The Articles address sacraments, ecclesiology, soteriology, sacramental theology and authority, engaging controversies treated by John Calvin in his Institutes of the Christian Religion, by Martin Bucer and Philip Melanchthon in Lutheran theology, and by Richard Hooker in Anglican apologetics. They enumerate positions on the Eucharist, rejecting transubstantiation as defined at the Council of Trent while affirming a spiritual presence consonant with Reformed writers like Huldrych Zwingli and John Knox, and touching on baptismal regeneration debated by Thomas Aquinas and John Wesley. On justification the Articles reflect Reformed emphases associated with Martin Luther and William Perkins while distancing from doctrines promoted by Ignatius of Loyola and the Society of Jesus. The statements on Purgatory, Indulgences, Relics, and Images in religious worship draw upon polemics familiar from the Diet of Speyer and writings of Erasmus. Doctrinally they balance via statutory language that influenced later expositors such as Richard Hooker, Lancelot Andrewes, Jeremy Taylor and John Cosin.

Influence and reception

The Articles shaped Anglican identity within the Anglican Communion, affecting churches in Ireland, Scotland, Wales, North America, Australia, Canada, New Zealand and missionary contexts involving the Society for the Propagation of the Gospel and the Church Missionary Society. They provoked debate among Puritans, Oxford Movement proponents like John Henry Newman and critics in the Oxford Tractarianism movement, and informed the theological formulations of institutions such as Trinity College, Cambridge, King's College London, Christ Church, Oxford and the General Synod of the Church of England. Internationally, Anglican formularies interacted with documents like the Augsburg Confession and the Westminster Confession of Faith and elicited commentary from theologians such as Bishop Lancelot Andrewes, Samuel Rutherford and Jeremy Taylor. Their reception influenced legal disputes involving cases adjudicated in courts including the Court of Arches and debates in the House of Commons and House of Lords.

Statutorily embedded in the Act of Uniformity framework and liturgical regulation via the Book of Common Prayer, the Articles acquired canonical status within the Church of England, subject to interpretation by archbishops such as William Laud and judicial bodies including the Judicial Committee of the Privy Council. The Articles have been invoked in ordination oaths and doctrinal tests alongside instruments like the Declaration of Assent and contested in controversies involving clerics associated with Charles I of England era disputes, the Glorious Revolution aftermath, and nineteenth-century litigations involving the Ecclesiastical Courts. Within the broader Anglican Communion autonomous provinces have varied in retention, revision or replacement, with certain churches adopting alternative formularies such as the 39 Articles-derived covenants and national synods including the General Convention of the Episcopal Church (United States) and the Anglican Church of Canada.

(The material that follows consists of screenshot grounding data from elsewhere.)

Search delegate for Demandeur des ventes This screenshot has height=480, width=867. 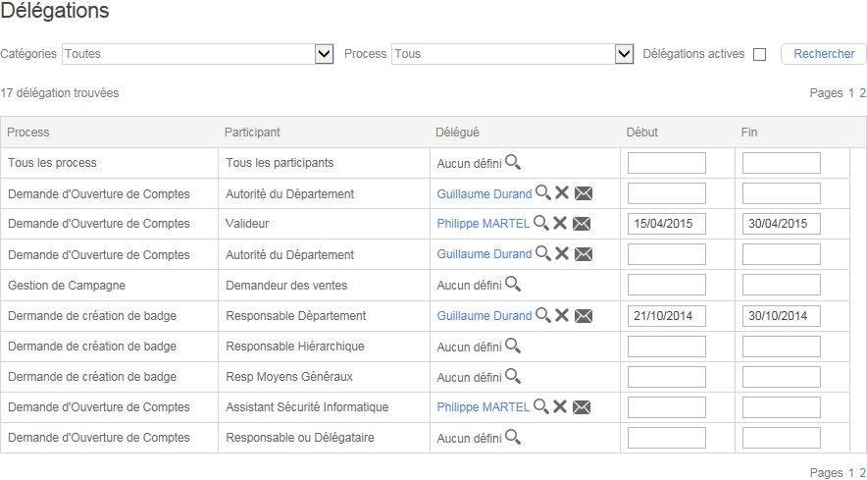[x=512, y=285]

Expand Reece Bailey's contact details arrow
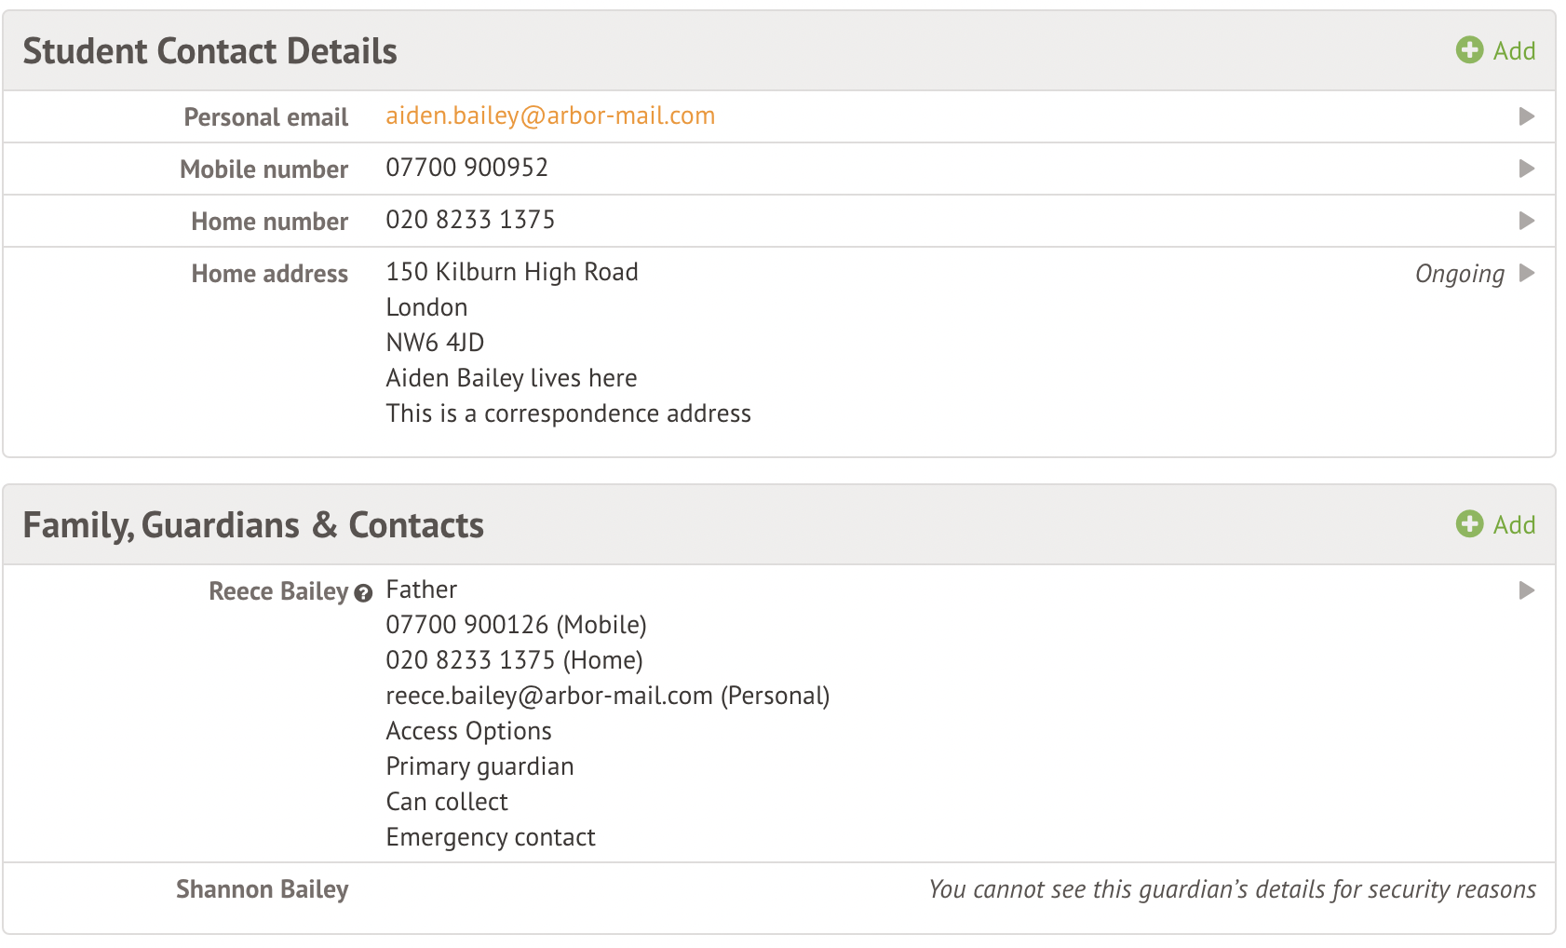[x=1526, y=590]
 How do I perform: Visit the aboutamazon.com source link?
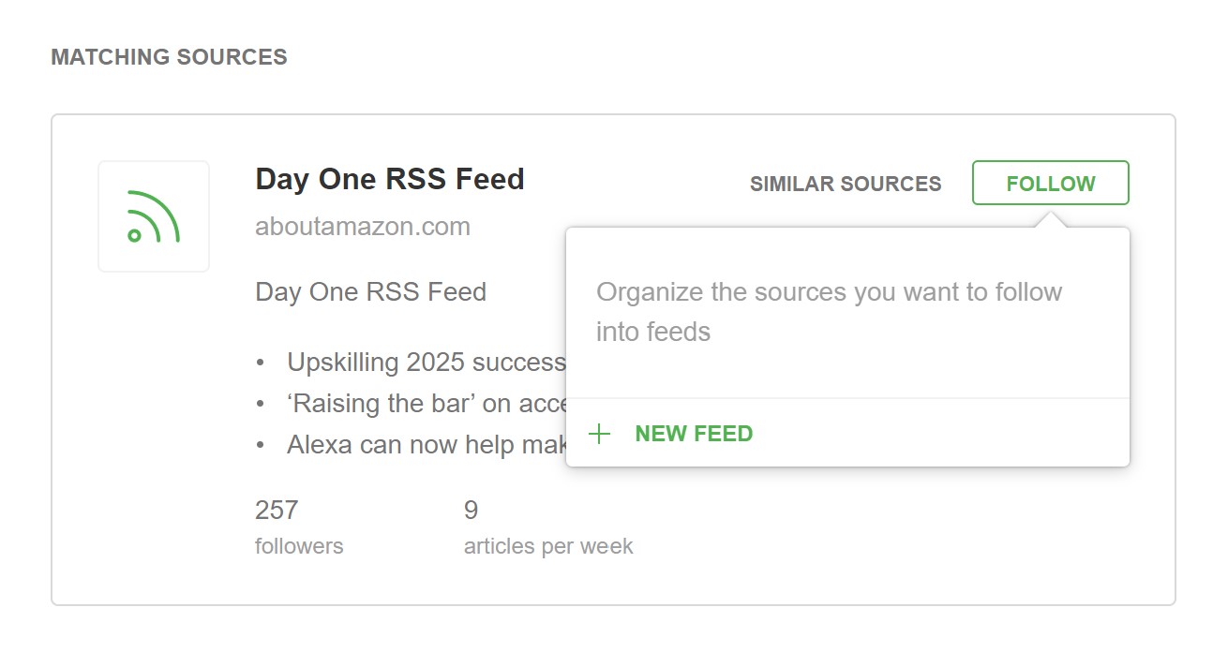point(362,227)
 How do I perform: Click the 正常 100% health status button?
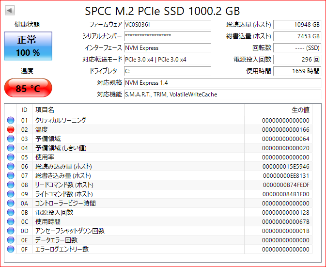(x=28, y=46)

Textual editions and translations

The canonical English text exists in printed editions from the Stationers' Company era, including the 1571 printing overseen at Almonry and later critical editions prepared by scholars at Oxford University Press and Cambridge University Press. Translations and annotated versions appeared in languages used across Anglican mission fields, engaging translators associated with institutions such as Lambeth Palace Library, Durham University, Edinburgh University Press and the Anglican Church of Australia publishing houses. Textual scholarship intersects with archival holdings at repositories like the Bodleian Library, British Library, Lambeth Palace Library and the National Archives (United Kingdom), and modern critical apparatuses reference patristic sources such as Augustine of Hippo and scholastic materials by Thomas Aquinas. Contemporary editions feature scholarly commentary by figures affiliated with Ridley Hall, Cambridge, Westcott House, Cambridge, Wycliffe Hall, Oxford and theological faculties at King's College London.